The Australian Convenience and Petroleum Marketers Association, Small Business Organisations Australia (COSBOA), the Master Grocers Association (MGA), the Australasian Association of Convenience Stores and Independent Food Distributors Australia (IFDA) joined forces last month to urge the competition regulator to block the acquisition, which would make Woolworths one of the top two food service distributors as well as Australia’s largest retailer.
Under proposed enforceable undertakings submitted to the Australian Competition and Consumer Commission last week, Woolworths and PFD committed to keeping supplier and customer information confidential and proposed a charter under which PFD would operate in its dealings with suppliers.
The PFD Food Services acquisition would make Woolworths the largest or second largest food service player in Australia.
Charter provisions include good faith dealings with suppliers, no retrospective changes to commercial trading terms, and confidentiality assurances.
The five organisations said the undertakings were designed to distract the regulator and the small business community from the “real” issue of Woolworths’ market dominance and did nothing to address the major concerns of small suppliers and independent food distributors.
“Woolworths’ latest undertakings to the ACCC to keep supplier and customer information confidential, as part of its bid to acquire PFD Foods, are yet another smokescreen to steamroll both small business and the ACCC,” said COSBOA chief executive Peter Strong.
“We remain extremely concerned about the inevitable negative impact of this proposed merger on businesses in the food supply chain, from growers, to manufacturers, distributors, food service retailers and independent grocers and, ultimately Australian consumers.
“Giving even more market power to one of the biggest and most influential companies in Australia will not benefit anyone other than their own shareholders.”
Mr Strong said the undertakings did not address the concerns of the five industry peak bodies. They fear the acquisition will dramatically reduce choice and increase costs for food service operators, many of whom have been decimated by COVID-19 restrictions, and reduce distribution choice and trading terms for suppliers.
IFDA chairman Richard Hinson said Woolworths’ ability to reduce prices by cross-subsidising key products or ranges to gain market share would be detrimental to most food service operators and lead to increased market concentration.
“Keeping supplier information confidential is fine, however the small suppliers who are not their route to market will be severely impacted by this acquisition,” Mr Hinson said.

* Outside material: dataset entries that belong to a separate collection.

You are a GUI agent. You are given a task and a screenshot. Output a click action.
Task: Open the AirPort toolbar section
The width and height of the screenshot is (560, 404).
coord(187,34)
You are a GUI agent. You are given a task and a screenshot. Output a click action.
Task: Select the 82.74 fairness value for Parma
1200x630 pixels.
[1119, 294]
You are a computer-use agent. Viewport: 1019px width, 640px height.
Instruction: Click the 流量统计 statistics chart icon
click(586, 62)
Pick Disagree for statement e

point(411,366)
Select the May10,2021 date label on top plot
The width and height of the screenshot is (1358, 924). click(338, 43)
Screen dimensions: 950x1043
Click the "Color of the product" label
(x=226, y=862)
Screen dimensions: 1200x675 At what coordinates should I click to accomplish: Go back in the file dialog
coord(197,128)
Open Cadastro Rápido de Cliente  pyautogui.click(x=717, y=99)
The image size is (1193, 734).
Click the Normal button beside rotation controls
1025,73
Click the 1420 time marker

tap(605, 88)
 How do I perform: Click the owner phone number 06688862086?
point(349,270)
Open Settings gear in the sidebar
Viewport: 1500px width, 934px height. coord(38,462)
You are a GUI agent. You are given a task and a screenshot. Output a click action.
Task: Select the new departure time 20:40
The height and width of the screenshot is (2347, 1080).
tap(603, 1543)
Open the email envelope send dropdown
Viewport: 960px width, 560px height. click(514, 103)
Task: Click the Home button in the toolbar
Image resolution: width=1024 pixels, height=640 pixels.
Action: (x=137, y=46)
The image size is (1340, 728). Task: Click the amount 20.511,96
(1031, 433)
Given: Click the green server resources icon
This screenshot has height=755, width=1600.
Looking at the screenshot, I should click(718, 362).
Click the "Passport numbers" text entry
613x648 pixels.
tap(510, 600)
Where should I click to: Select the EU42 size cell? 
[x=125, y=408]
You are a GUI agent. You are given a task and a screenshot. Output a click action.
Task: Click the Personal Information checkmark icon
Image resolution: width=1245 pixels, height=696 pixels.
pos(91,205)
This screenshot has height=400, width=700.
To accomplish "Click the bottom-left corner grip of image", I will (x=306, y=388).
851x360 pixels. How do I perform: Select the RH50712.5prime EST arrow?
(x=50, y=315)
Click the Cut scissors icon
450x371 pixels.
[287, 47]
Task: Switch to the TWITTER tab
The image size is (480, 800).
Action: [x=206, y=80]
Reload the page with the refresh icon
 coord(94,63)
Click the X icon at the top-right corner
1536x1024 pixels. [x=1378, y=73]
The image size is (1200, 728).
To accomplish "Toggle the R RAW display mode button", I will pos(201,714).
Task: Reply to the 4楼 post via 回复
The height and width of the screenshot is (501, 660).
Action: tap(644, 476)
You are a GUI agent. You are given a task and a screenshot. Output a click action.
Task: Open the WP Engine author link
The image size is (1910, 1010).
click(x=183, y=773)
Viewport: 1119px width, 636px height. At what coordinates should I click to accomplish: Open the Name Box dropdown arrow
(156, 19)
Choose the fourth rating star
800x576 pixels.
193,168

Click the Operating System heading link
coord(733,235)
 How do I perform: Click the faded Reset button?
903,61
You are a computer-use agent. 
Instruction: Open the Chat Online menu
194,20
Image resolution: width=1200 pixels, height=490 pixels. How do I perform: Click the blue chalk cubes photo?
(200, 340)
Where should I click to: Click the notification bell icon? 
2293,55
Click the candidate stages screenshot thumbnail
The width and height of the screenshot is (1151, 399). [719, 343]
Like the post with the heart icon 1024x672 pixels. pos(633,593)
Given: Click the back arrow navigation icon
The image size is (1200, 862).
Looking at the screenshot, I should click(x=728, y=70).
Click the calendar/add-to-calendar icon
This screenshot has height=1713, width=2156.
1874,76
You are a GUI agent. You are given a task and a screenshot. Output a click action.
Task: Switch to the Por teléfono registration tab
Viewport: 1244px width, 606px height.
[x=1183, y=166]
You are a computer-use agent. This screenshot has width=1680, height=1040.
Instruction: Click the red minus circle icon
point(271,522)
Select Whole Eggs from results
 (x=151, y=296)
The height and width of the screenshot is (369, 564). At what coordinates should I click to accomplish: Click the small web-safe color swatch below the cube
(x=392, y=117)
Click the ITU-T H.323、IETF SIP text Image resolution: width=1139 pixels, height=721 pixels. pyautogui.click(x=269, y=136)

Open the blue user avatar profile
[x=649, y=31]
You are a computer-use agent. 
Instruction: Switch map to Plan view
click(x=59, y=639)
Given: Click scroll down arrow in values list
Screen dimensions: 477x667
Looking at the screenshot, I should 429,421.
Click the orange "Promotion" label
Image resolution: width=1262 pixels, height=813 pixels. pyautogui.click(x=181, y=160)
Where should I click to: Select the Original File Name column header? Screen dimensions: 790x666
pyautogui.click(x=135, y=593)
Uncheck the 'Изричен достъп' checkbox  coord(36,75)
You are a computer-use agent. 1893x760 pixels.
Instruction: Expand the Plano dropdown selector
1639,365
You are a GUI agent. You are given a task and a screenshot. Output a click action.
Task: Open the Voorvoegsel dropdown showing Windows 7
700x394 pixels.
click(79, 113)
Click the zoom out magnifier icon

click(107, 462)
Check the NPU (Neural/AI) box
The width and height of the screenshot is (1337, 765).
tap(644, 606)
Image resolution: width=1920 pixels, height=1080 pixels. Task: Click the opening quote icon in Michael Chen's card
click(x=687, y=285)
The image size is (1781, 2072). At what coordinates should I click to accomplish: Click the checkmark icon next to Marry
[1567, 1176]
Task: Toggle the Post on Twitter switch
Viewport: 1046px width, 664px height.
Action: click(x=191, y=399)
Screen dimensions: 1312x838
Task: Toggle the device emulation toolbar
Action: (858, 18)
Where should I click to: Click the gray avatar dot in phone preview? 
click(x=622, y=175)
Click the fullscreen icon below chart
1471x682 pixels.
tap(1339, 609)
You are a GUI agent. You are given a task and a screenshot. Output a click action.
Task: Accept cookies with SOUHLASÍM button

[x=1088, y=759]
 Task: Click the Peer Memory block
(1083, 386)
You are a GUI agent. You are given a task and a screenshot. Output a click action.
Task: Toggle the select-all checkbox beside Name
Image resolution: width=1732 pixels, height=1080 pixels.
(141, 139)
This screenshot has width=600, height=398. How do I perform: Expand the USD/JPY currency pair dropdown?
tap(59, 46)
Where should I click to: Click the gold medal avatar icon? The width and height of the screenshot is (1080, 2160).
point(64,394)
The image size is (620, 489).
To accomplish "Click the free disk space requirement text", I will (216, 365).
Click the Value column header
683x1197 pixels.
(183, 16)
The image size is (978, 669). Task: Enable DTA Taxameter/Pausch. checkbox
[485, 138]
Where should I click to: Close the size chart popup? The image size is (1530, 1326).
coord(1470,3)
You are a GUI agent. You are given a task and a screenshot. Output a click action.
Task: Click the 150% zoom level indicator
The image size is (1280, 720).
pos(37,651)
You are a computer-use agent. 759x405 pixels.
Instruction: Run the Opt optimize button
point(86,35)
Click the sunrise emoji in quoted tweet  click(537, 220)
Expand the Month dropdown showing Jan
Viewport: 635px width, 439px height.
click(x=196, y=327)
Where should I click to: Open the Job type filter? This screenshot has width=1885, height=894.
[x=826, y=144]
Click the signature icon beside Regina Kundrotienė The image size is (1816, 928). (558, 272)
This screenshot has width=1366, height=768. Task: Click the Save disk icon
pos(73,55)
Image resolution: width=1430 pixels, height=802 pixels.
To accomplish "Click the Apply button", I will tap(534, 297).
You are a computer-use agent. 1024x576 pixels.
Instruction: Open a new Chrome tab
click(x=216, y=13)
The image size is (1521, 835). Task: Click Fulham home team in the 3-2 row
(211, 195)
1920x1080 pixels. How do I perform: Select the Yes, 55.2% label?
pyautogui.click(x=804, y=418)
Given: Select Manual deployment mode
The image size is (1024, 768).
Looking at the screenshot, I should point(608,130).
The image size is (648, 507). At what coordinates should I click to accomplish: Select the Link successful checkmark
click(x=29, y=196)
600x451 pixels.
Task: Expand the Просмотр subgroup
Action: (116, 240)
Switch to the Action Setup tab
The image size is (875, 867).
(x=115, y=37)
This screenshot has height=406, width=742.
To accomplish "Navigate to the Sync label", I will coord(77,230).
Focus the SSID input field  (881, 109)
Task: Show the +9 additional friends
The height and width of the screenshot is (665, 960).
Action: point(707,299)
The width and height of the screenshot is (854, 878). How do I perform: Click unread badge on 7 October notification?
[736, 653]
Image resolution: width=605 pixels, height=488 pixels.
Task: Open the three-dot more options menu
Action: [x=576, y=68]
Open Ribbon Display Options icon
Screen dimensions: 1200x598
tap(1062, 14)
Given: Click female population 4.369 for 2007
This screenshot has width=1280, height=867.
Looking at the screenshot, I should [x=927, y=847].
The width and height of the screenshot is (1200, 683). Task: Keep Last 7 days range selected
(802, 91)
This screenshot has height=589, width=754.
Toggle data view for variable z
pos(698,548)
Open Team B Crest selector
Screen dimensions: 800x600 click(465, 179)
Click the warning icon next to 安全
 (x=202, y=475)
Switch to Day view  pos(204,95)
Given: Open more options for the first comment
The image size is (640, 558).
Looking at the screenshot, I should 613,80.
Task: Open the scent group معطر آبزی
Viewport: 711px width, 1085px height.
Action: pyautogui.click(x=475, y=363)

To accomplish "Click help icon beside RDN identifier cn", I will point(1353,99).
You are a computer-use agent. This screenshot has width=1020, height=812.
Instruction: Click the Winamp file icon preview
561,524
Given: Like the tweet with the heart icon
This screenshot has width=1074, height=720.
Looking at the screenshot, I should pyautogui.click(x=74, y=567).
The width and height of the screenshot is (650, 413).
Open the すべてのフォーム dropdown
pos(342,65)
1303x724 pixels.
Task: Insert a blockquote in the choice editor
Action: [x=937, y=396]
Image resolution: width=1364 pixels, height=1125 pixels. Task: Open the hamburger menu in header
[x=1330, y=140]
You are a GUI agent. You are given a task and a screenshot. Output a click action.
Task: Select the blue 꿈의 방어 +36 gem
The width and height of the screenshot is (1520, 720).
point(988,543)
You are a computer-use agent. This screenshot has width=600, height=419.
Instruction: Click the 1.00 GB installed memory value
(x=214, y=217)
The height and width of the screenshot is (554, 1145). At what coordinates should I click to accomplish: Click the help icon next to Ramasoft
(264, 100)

“There is no doubt in the minds of industry peak bodies that Woolworths has a clear strategy to further pressure suppliers, cross-subsidise operational and technology investment, commercialise customer data and savagely reduce costs in order to streamline PFD’s existing supply chain,” said MGA Independent Retailers chief executive Jos de Bruin.
They also questioned why the ACCC would accept the undertakings, as chairman Rod Sims has previously said behavioural undertakings are too difficult to monitor on a daily basis. Any undertakings should be structural, they say.
Woolworths is Australia’s largest food and grocery retailer and has a growing B2B/wholesale business supplying small businesses such as schools and childcare centres, while PFD is Australia’s second-largest food service distributor.
Woolworths had previously committed to ensuring there is no sharing of information on trading terms between PFD and supermarket buyers and to retain existing trading terms for the two separate businesses.
Despite these assurances, the ACCC raised preliminary concerns about the deal in mid-December and is seeking more information from market participants before it makes a final decision on or before April 22.